Friday, April 6, 2012

Breadth from Depth

Breadth from Depth:
William Still was a gifted pastor in the United Kingdom. He has impacted the lives of great preachers in our day like Sinclair Ferguson, Ian Hamilton, and Phil Ryken. This is a quote from his book The Work of the Pastor. In our churches we need to labor for both breadth and depth. But as he asserts, the breadth, often and necessarily flows from the depth:
Some of the hardest nuts to crack in the Christian world are those who have been so busy evangelizing that they have never allowed the Word to be turned upon them, and who therefore regard the Bible as a mere book of Gospel texts to hurl at others, or at least to bait them with. The sad decline in the quality of Christian life and witness in our country (United Kingdom) is largely due to the fact that the evangelical church has for several generations been a huge nursery, not only of infant babes but, much worse, grown-up babes…If our use and direction of the power and gifts of the Spirit tend in practice towards a short-sighted tactic rather than to long-term strategy, then we shall precipitate a problem that we may not have the means to solve.

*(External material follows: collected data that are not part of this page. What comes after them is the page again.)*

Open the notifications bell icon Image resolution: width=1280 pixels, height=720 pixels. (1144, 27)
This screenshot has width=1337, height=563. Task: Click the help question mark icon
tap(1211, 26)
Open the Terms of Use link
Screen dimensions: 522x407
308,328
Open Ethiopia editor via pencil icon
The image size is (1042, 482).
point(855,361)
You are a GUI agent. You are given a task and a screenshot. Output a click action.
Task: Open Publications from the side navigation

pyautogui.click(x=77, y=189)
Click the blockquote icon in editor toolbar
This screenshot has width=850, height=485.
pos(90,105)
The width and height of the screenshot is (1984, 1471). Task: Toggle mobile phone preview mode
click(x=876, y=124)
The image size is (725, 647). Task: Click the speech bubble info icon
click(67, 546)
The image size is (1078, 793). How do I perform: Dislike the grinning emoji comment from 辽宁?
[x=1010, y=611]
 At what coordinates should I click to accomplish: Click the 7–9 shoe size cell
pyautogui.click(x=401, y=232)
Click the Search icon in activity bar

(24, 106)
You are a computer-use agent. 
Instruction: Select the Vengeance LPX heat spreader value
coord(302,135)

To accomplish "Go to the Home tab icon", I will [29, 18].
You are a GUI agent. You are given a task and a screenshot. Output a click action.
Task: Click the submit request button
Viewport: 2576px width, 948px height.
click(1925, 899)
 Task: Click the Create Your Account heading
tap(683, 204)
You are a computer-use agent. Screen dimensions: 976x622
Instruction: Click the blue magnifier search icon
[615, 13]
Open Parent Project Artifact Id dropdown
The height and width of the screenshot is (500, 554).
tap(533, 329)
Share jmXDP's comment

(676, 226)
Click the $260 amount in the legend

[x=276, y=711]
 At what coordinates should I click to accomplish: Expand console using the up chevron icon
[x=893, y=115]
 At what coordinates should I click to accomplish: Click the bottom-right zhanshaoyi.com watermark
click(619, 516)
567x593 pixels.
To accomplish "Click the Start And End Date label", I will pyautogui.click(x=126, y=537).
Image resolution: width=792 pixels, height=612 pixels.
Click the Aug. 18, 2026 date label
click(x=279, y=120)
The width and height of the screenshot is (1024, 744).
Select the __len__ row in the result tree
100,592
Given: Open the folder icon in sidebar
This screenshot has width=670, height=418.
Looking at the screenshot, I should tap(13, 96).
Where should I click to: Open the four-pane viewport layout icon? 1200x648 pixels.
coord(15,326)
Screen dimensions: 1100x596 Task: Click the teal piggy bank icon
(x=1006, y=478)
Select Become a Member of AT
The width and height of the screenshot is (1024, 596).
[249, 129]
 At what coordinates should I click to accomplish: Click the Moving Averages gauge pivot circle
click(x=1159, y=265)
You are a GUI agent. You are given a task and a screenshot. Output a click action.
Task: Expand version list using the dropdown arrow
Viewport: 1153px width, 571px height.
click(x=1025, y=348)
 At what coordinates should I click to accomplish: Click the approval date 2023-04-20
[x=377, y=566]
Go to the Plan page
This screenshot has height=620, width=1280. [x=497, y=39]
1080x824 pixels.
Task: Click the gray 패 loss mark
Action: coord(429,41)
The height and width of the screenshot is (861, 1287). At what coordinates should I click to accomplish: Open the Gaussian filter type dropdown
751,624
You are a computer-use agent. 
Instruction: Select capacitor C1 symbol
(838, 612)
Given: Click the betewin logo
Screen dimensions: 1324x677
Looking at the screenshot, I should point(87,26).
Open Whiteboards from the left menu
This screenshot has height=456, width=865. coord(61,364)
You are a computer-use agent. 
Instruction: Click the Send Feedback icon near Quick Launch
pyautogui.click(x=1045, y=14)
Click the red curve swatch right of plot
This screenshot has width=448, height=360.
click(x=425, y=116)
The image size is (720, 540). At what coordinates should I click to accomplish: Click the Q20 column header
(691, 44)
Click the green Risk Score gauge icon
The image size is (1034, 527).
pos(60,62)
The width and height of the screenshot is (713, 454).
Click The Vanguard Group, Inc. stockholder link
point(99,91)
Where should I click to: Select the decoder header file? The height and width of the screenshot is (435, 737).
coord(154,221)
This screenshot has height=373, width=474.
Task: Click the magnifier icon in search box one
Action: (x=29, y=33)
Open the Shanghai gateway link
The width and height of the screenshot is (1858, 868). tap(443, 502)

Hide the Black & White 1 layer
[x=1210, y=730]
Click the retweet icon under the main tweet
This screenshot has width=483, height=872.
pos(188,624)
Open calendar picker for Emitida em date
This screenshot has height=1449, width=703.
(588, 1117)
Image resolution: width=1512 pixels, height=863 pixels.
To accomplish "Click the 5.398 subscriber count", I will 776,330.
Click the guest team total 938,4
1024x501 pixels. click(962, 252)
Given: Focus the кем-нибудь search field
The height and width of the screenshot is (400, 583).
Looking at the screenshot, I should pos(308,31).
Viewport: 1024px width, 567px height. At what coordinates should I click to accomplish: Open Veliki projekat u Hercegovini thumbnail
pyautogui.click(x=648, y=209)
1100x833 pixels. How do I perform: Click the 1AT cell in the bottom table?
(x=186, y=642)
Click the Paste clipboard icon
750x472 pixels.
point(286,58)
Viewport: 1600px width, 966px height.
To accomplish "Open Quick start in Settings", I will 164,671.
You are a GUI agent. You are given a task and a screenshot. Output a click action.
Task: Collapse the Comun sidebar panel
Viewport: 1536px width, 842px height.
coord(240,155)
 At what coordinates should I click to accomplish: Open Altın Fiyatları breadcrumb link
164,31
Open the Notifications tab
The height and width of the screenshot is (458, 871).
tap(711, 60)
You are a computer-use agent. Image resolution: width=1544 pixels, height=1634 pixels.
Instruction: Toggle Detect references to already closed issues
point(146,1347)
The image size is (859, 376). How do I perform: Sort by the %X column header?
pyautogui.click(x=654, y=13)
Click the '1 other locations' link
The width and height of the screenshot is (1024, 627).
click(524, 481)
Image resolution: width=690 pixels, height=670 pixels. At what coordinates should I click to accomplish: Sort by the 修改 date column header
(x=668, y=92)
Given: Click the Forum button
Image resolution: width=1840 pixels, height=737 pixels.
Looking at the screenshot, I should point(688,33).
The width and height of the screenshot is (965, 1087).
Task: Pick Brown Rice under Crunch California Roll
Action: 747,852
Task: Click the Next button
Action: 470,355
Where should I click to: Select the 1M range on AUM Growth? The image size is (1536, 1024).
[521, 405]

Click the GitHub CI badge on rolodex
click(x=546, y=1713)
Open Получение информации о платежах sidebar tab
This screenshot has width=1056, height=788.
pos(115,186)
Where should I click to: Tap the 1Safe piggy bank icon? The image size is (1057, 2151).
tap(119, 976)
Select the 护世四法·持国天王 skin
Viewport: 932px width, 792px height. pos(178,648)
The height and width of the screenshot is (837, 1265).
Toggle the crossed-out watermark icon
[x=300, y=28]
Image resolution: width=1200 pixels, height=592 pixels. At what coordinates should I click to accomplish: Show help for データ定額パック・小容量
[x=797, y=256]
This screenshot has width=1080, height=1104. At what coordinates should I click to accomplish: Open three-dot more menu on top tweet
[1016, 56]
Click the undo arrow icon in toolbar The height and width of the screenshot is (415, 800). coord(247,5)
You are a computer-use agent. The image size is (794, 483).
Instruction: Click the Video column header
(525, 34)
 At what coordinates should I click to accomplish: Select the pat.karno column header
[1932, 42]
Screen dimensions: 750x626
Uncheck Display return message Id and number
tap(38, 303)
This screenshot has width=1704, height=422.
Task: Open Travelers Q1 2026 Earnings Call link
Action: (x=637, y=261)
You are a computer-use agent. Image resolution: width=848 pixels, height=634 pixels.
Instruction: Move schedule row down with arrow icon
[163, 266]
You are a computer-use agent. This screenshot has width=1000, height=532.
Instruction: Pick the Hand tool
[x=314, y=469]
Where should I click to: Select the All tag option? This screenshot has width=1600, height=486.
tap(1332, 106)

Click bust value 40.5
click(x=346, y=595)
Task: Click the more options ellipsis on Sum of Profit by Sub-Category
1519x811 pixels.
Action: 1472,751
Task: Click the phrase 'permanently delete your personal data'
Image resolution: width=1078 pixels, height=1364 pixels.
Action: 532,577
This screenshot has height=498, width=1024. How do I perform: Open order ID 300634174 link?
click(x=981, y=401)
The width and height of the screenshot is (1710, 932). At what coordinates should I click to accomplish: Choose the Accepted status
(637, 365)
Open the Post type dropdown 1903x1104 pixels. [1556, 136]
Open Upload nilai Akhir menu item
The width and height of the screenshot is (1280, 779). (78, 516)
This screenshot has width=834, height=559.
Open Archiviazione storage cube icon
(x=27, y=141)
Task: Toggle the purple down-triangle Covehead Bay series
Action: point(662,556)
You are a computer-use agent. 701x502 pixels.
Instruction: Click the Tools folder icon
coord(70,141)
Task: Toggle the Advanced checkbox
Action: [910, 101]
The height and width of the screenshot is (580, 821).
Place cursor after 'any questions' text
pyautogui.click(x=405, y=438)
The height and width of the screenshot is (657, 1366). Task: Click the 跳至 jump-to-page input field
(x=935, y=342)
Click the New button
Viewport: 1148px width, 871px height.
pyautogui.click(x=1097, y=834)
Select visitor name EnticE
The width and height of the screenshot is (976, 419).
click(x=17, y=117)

As a result the whole school of Christ will become one vast kindergarten, overflowing the classrooms. Nor will there be any teachers for them, because all the should-be teachers are out driving more and more infants to school. And when the teacher is away, the children play! Here then we have a school overrun, almost infested with infants, and all the monitors, guardians and teachers are out looking for more!…It is doubtless, a fine thing to be evangelistic: who is not, who deals faithfully with the Word? But it is one thing to gain converts, another to produce evangelists, missionaries, ministers—not to speak of powerful witnesses for Christ in innumerable lay fields. The church’s task is not only to gain converts, but so to build them up that they are ‘thrustable out.’